Archaeology indicates that the site of Kursk was settled in the fifth or fourth century B.C. The settlement was fortified and included Slavs at least as early as the eighth century A.D.
The first written record of Kursk is dated 1032. It was mentioned as one of Severian towns by Prince Igor in The Tale of Igor’s Campaign: “As to my Kurskers, they are famous knights—swaddled under war-horns, nursed under helmets, fed from the point of the lance; to them the trails are familiar, to them the ravines are known, the bows they have are strung tight, the quivers, unclosed, the sabers, sharpened; themselves, like gray wolves, they lope in the field, seeking for themselves honor, and for their prince, glory.”
The seat of a minor principality, Kursk was raided by the Polovtsians in the twelfth and thirteenth centuries and destroyed by Batu Khan around 1237. The city was rebuilt no later than 1283. Kursk joined the centralized Russian state in 1508, becoming its southern border province.
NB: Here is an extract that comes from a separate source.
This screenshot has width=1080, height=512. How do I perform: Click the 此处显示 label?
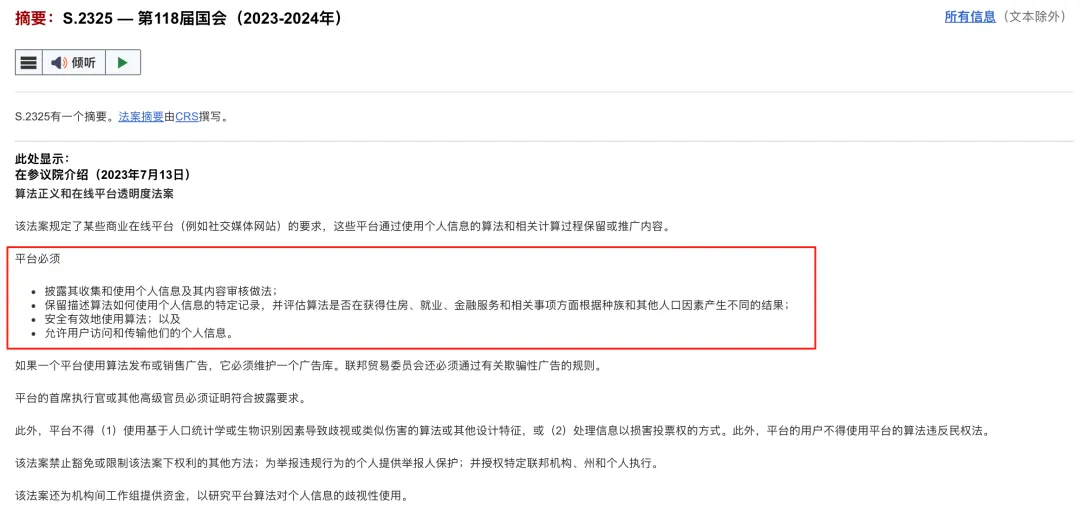(x=42, y=159)
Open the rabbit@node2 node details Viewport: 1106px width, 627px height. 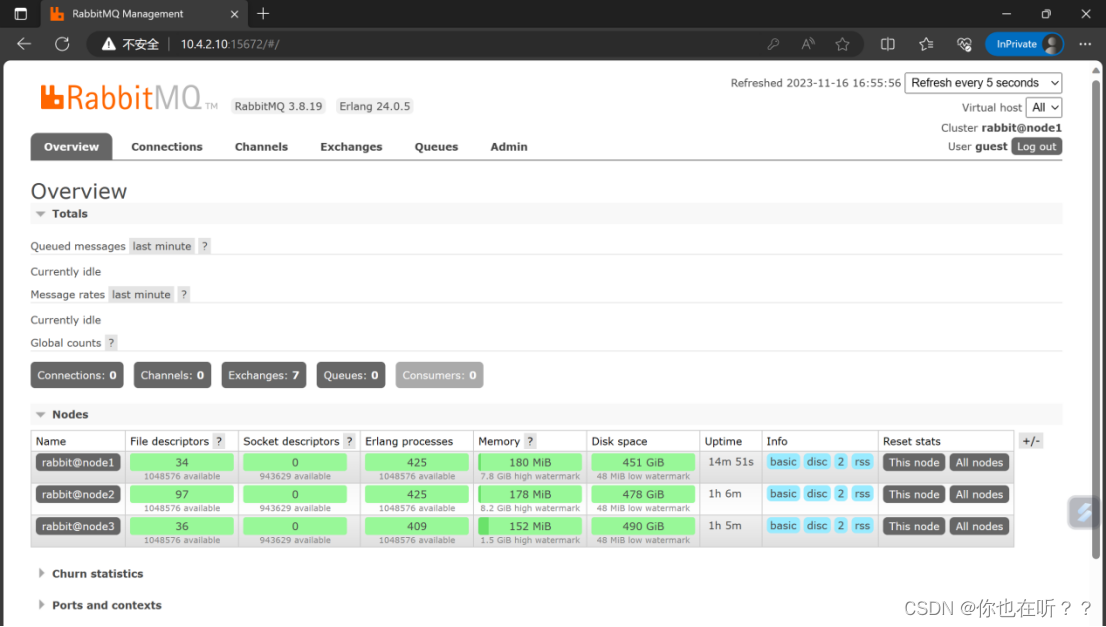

It was an important center of the corn trade with the Ukraine and hosted an important fair, which took place annually under the walls of the monastery of Our Lady of Kursk.
The Soviet government prized Kursk for rich deposits of iron ore and developed it into one of the major railroad hubs in the Russian Southwest. During World War II, the village of Prokhorovka near Kursk was the center of the Battle of Kursk, a major engagement between Soviet and German forces which is widely believed by historians to have been the largest tank battle in history and was the last major German offensive mounted against the USSR.
Attractions
The oldest building in Kursk is the upper church of the Trinity Monastery, a good example of the transition style characteristic for Peter the Great’s early reign. The oldest lay building is the so-called Romodanovsky Chamber, although it was erected in all probability in the mid-18th century, when the Romodanovsky family had ceased to exist.
The modern city is a home for several universities: Medical University, University of Technology, Kursk State University (former Pedagogical University) and Agricultural Academy, as well as the private Regional Open Social Institute (ROSI). There are also modern shrines and memorials commemorating the Battle of Kursk, both in the city and in Prokhorovka.
The Command Station Bunker & Museum was built specifically in memorial of the courageous Russian T-34 tank units that fought in the Battle of Kursk, where a T-34 tank is on display. Over 6,000 armored vehicles fought in close range over the open territory near Kursk in 1943. This battle stopped the German advance into the Kursk Salient, and was a turning point in WWII on the Eastern Front.
Kursk played a role in the Cold War as host to Khalino air base.
Nearby is Tsentralno-Chernozemny Zapovednik, a large section of steppe soil that has never been plowed. It is used for a variety of research purposes.